6.4 Customer City shall cooperate with the Customer and take reasonable commercial steps to assist in the investigation, mitigation, and remediation of the Personal Data Breach, and in the fulfilment of the Customer's obligation to notify the supervisory authority and affected Data Subjects.
7. Data Subject Requests
7.1 Customer City shall, taking into account the nature of the Processing, assist the Customer by appropriate technical and organizational measures, insofar as possible, for the fulfilment of the Customer's obligation to respond to requests from Data Subjects exercising their rights under Applicable Data Protection Law (including access, rectification, erasure, restriction, portability, and objection).
7.2 If Customer City receives a request directly from a Data Subject, Customer City shall promptly redirect the Data Subject to the Customer and notify the Customer of the request, unless otherwise instructed by the Customer.
7.3 Customer City shall provide the Customer with the ability to access, export, and delete Personal Data through the Service's administrative features, or upon written request to privacy@customercity.com.
8. Audit Rights
8.1 Customer City shall make available to the Customer all information reasonably necessary to demonstrate compliance with this DPA and shall allow for and contribute to audits, including inspections, conducted by the Customer or a third-party auditor mandated by the Customer, subject to the following conditions:
- The Customer shall give Customer City at least 30 days' prior written notice of any audit;
- Audits shall be conducted during normal business hours and shall not unreasonably disrupt Customer City's operations;
- Audits shall be limited to no more than one per 12-month period, unless required by a supervisory authority or following a Personal Data Breach;
- Any third-party auditor must execute a confidentiality agreement acceptable to Customer City before commencing the audit; and
- The Customer shall bear the costs of the audit, except where the audit reveals material non-compliance by Customer City with its obligations under this DPA.

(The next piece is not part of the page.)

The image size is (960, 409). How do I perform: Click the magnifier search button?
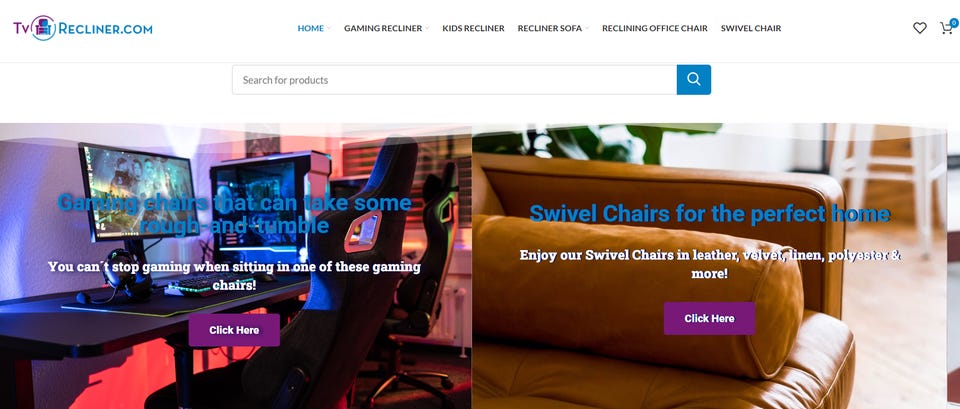[694, 80]
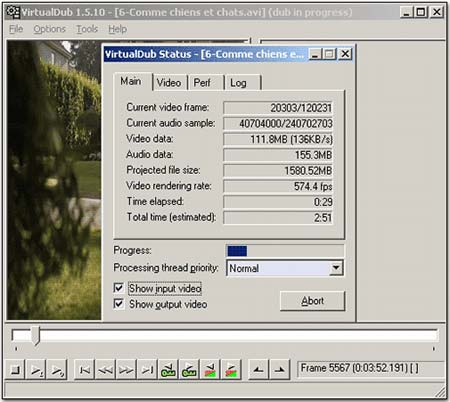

8.2 Customer City shall, upon request, provide copies of relevant third-party audit reports or certifications (such as SOC 2 Type II reports, when available) as an alternative to on-site audits. Customer City is currently pursuing SOC 2 Type II certification and will make audit reports available to Customers under NDA upon completion.
9. International Data Transfers
9.1 Customer City is based in the United States. If the Customer is located in the European Economic Area (EEA), the United Kingdom, or Switzerland, Personal Data will be transferred to the United States for Processing.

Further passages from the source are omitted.